La reconstitution et le bilan de l’évacuation des détenus ont clairement montré que celle-ci avait été gênée par l’absence de plan d’évacuation à grande échelle, et par la panique qui avait saisi les détenus.

En ce qui concerne les soins apportés aux survivants, leur guérison du traumatisme suivant l’incendie a été gênée, entre autres, par l’absence d’informations sur le relogement des détenus et l’insuffisance du programme de soins.

Les conclusions de trois organes indépendants d’inspection - publiés ce jeudi – indiquent des insuffisances de la prévention des incendies dans cinq centres de détention similaires, en particulier en ce qui concerne la construction, ainsi que la compétence du personnel à réagir aux catastrophes.

Le Conseil conclut que ces insuffisances ne sont pas isolées, mais structurelles.

Amnesty International, préoccupée par les conclusions de ce rapport, demande au gouvernement néerlandais, en particulier au Service du logement pénitentiaire (Dienst Justitiële Inrichtingen), au Service gouvernemental de la construction (Rijksgebouwendienst) et à la municipalité de Haarlemermeer, de :

 prendre en compte immédiatement les recommandations et conclusions du Conseil ; et de
 fournir des compensations adéquates aux survivants de l’incendie, y compris aux personnes expulsées, et aux proches des personnes décédées, quel que soit leur statut juridique.

Contexte
Dans la nuit du 27 octobre 2005, 11 migrants en situation irrégulière ont péri dans un incendie qui a éclaté dans le local d’expulsion de Schiphol Oost ; 15 autres personnes (dont des gardiens) ont été blessées. Les migrants étaient détenus dans les ailes J et K 43, touchées la nuit de l’incendie.

Dans deux déclarations publiques, les 8 et 11 novembre 2005, Amnesty International a salué l’annonce d’enquêtes indépendantes, tout en demandant au gouvernement néerlandais de libérer les survivants de l’incendie et de leur fournir un nouvel hébergement convenable, ainsi qu’un traitement médical.

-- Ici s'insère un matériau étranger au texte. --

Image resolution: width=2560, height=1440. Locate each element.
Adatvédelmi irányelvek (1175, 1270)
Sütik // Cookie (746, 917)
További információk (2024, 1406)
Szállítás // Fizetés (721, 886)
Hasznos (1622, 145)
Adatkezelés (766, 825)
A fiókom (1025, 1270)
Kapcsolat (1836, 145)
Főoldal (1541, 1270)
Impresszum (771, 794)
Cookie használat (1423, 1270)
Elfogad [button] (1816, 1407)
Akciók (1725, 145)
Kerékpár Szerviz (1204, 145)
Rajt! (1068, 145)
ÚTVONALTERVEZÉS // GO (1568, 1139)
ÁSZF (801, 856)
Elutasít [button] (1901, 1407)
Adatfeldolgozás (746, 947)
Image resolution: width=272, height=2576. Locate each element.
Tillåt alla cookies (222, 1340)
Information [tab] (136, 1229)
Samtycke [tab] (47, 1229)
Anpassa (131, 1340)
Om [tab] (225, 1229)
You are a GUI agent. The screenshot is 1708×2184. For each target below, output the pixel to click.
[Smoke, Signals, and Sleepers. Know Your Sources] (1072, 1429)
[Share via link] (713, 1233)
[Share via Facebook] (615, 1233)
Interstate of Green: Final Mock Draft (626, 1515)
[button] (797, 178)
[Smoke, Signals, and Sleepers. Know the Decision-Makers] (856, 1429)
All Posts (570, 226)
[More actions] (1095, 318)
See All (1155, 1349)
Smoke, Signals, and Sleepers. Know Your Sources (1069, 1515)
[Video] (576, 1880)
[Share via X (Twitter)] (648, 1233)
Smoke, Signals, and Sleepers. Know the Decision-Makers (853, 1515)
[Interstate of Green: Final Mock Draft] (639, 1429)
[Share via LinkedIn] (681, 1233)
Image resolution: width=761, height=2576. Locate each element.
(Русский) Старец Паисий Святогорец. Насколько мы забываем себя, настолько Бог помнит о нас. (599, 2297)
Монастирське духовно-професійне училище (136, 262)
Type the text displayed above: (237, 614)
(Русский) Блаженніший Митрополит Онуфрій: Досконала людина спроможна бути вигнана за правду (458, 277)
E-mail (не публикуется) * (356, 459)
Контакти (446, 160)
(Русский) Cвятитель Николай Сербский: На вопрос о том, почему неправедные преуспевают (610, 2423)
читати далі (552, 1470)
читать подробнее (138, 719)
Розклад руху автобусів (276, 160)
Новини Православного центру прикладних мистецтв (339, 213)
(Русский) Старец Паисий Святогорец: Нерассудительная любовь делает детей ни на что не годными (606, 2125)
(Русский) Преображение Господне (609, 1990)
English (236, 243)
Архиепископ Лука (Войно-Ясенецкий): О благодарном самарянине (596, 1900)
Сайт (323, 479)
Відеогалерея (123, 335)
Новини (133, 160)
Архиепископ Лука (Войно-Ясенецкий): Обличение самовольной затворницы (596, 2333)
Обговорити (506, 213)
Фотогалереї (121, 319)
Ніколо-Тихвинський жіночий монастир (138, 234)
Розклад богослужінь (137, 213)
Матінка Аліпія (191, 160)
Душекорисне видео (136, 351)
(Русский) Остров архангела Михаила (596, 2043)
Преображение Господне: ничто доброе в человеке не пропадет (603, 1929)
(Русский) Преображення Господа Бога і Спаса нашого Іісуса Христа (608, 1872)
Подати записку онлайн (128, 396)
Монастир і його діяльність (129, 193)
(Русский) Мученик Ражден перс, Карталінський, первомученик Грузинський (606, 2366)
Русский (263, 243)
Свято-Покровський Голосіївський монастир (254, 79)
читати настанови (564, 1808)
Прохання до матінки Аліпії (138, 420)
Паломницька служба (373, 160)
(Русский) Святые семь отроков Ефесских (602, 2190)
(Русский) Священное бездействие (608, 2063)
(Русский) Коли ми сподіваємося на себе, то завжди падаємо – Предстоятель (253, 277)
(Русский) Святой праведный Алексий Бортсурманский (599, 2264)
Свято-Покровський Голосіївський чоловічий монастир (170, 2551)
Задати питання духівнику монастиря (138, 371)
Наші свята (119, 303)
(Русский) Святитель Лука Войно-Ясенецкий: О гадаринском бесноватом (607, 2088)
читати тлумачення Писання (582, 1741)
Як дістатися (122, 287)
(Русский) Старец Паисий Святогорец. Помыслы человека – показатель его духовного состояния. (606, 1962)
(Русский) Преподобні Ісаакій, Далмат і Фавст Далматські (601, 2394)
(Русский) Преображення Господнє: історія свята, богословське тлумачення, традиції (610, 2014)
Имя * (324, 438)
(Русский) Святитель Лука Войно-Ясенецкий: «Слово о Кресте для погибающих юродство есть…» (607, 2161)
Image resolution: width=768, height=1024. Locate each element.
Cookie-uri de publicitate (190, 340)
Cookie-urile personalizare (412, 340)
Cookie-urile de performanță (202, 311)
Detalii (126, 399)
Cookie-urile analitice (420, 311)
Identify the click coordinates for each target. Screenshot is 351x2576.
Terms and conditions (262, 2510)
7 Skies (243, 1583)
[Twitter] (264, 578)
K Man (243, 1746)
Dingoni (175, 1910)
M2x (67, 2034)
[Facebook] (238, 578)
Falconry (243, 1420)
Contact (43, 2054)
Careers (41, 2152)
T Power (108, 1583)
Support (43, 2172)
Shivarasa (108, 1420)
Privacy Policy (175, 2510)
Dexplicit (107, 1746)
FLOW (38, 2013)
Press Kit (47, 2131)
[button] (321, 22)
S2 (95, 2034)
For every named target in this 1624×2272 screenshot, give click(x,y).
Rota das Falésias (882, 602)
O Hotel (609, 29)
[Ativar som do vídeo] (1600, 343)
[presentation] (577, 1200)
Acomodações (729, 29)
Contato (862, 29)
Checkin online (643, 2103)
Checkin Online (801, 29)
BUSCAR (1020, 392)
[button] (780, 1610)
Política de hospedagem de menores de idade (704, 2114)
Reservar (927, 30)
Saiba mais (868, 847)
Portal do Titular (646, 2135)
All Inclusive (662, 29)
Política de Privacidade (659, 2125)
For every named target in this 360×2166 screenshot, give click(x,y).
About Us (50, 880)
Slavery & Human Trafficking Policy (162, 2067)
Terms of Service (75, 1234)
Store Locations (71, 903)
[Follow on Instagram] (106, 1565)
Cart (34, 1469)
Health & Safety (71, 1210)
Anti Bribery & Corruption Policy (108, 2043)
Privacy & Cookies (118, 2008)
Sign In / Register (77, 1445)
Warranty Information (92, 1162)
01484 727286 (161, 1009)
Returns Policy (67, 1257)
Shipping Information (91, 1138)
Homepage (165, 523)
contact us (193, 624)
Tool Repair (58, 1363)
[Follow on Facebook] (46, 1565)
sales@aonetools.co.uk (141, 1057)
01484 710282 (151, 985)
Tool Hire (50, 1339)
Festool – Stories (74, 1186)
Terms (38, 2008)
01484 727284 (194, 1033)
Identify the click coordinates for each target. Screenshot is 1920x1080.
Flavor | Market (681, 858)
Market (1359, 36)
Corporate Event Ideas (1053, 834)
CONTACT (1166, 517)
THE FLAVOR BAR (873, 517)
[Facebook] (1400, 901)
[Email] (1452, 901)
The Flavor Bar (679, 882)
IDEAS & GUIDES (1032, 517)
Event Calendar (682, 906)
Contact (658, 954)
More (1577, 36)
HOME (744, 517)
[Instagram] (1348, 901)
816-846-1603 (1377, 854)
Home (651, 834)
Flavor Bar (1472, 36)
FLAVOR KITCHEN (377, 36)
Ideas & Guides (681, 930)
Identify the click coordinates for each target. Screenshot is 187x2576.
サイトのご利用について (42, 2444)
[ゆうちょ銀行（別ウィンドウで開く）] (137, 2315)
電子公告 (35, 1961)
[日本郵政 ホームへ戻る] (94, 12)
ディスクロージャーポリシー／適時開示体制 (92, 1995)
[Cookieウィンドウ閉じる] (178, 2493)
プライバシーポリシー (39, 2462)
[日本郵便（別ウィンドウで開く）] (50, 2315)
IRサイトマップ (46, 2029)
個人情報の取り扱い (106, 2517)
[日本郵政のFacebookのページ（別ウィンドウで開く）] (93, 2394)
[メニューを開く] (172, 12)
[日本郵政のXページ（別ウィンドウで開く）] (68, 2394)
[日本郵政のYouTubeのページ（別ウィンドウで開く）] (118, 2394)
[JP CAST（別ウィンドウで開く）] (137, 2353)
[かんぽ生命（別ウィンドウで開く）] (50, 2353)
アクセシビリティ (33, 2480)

En outre, notre organisation a demandé la suspension de l’expulsion des survivants, en attendant les résultats de l’enquête. Malgré cette demande et d’autres du même type, émanant notamment du Conseil, des dizaines de migrants en situation irrégulière ont été expulsés des Pays-Bas, quelques jours après l’incendie pour certains. Plusieurs mois après l’incendie, la majorité des migrants en situation irrégulière ont été libérés de détention. Plusieurs d’entre eux ont indiqué à Amnesty International qu’ils n’avaient guère, voire pas du tout, reçu de soins médicaux pour les problèmes dont ils souffraient.

Le 31 août 2006, le ministre de l’Immigration et de l’intégration a annoncé que 39 survivants de l’incendie encore présents aux Pays-Bas recevraient un permis de résidence pour des « considérations humanitaires dues à la nature exceptionnelle de l’incendie de Schiphol ». Sur les 222 personnes présentes dans l’ensemble du centre de détention, 44 migrants ont été expulsés, dont certains ont été blessés pendant l’incendie. Le Conseil estime à ce propos que certaines personnes auraient pu être expulsées avant que leurs symptômes d’ordre médical se manifestent.

La détention des migrants, quel que soit leur statut juridique, doit être justifiée pour chaque cas comme étant une mesure nécessaire et proportionnée, conforme au droit international, et soumise à une révision judiciaire régulière.